Perilaku hormat berfungsi menjaga kesalarasan hubungan antara anggota masyarakat. Sikap hormat berkaitan dengan budi pekerti dan unggah- ungguh serta tata krama masyarakat jawa. Orang Jawa, mendidik anak mereka sejak dini agar fasih mempergunakan sikap hormat yang tepat.

Sikap hormat terhadap hubungan keluarga yaitu mohon maaf dan restu pada orang tua atau yang lebih tua. Orang Jawa memohon restu sebagai tanda penghormatan. Anak-anak harus menghormati dan mematuhi (ngajeni) orang tua mereka. Penghormatan pada orang tua dinyatakan dengan kepatuhan dan penggunaan bahasa yang sopan. Rasa hormat dan patuh anak dinyatakan dengan sikap tunduk. Sikap tunduk biasanya ditunjukan dengan cara menganggukan kepala dan menundukan pandangan mata.

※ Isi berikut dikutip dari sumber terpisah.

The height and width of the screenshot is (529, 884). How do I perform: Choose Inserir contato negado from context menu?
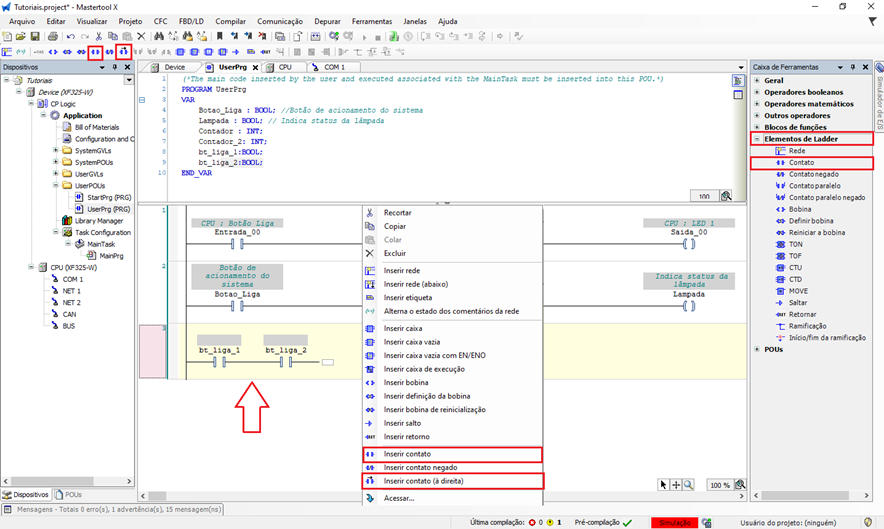(x=420, y=468)

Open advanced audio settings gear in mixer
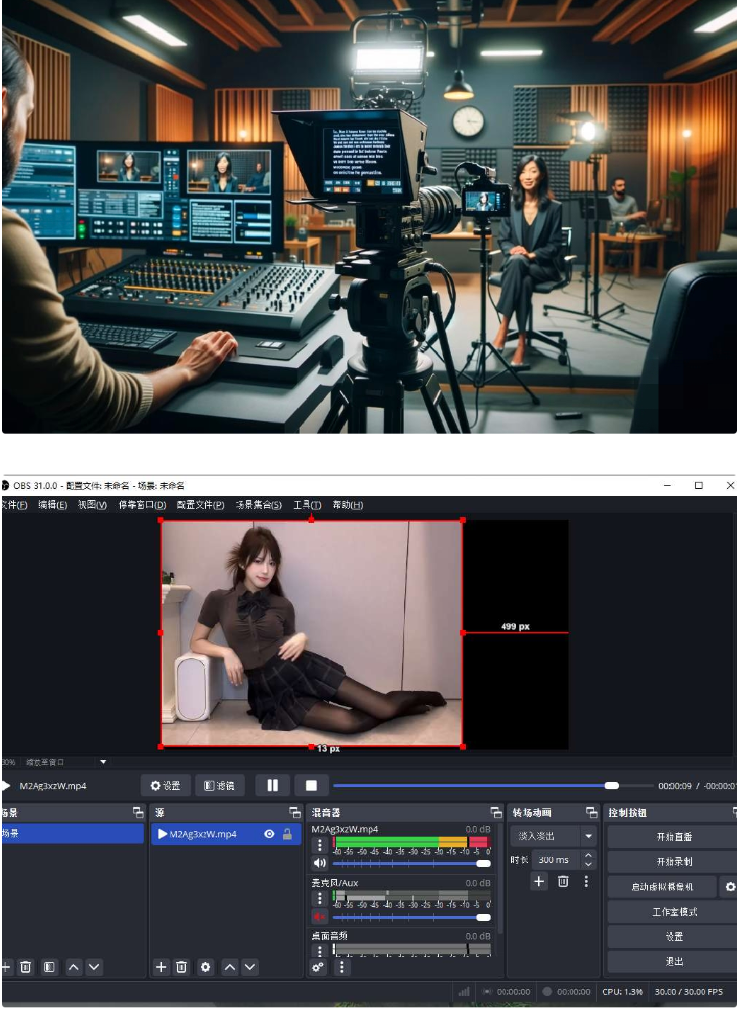point(319,967)
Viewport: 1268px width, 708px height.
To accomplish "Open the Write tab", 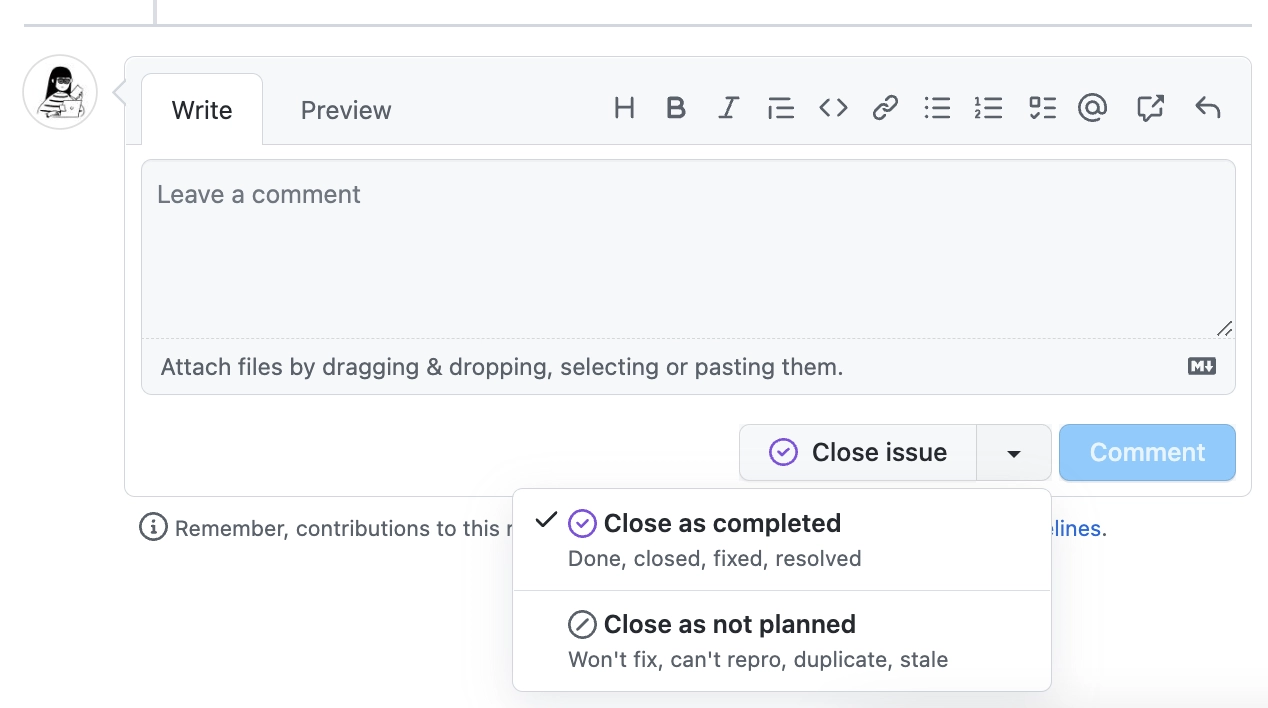I will click(202, 110).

Sikap hormat pada orang tua terdorong oleh ungkapan wong tuwa ala-ala malati, maksudnya kendati jelek, orang tua itu bertuah. Tindakan dan sikap tidak menghormati orang tua akan menimbulkan akibat buruk yang disebut kuwalat.

Sikap hormat juga ditampilkan dalam bentuk unggah- ungguh. Unggah-ungguh merupakan konsekuensi logis dari adanya pengakuan dan segregasi sosial. Segregasi sosial terwujud dalam bentuk perbedaan derajat dan kedudukan.

Masyarakat Jawa terbagi dalam golongan masyarakat bawah atau disebut wong cilik dan masyarakat dengan label priyayi. Unggah-ungguh mencakup beberapa perbuatan baik dalam berbicara maupun bertindak, seperti: Ragam bahasa dan Penampilan diri. Pada masyarakat Jawa tingkatan bahasa terdiri dari: Ngoko, Krama madya, dan Krama Inggil, kesemua tingkatan dalam bahasa Jawa tersebut memiliki unggah ungguh tersendiri yang satu sama lainnya memiliki tingkatan yang berbeda dalam etika Jawa.

Etika Jawa secara garis besar disampaikan melalui dua cara. Pertama melalui pituduh (wejangan, anjuran) yang isinya memberikan nasihat berupa anjuran. Kedua melalui pepali (wewaler) artinya larangan agar orang Jawa menjauhi perbuatan yang tidak baik. Nasehat dan larangan merupakan inti budi pekerti atau etika.

Budi pekerti atau etika bagi masyarakat Jawa merupakan suatu keharusan. Budi pekerti atau etika Jawa disampaikan dari pihak tertentu kepada pihak lain yang memiliki posisi tidak sama (bertingkat). Etika Jawa dijalankan sebagai usaha untuk menjaga keselarasan hidup manusia.

Sedangkan etika Jawa yang eksis masih sangat relevan dengan kehidupan sekarang, terutama di lingkungan sekitar kita, adapun adanya perubahan etika itu disebabkan karena perubahan zaman yang menuntut perubahan atau penyesuaian pada penerapan etika jawa.

Kita tentunya tidak bisa melaksanakan secara sempurna karena juga harus disesuaikan dengan kehidupan sekarang. Kita wajib mengambil sisi positifnya saja. Agar saat generasi yang akan datang etika jawa tidak hanya menjadi sebuah sejarah, namun menjadi sebuah paradigma baru untuk membangun kebudayaan agar dari generasi ke generasi mengalami perbaikan, bukan penurunan moral yang terjadi saat ini dan yang selalu kita takutkan.

Akhirnya mari kita semua wong jowo agar mempertahankan etika Jawa.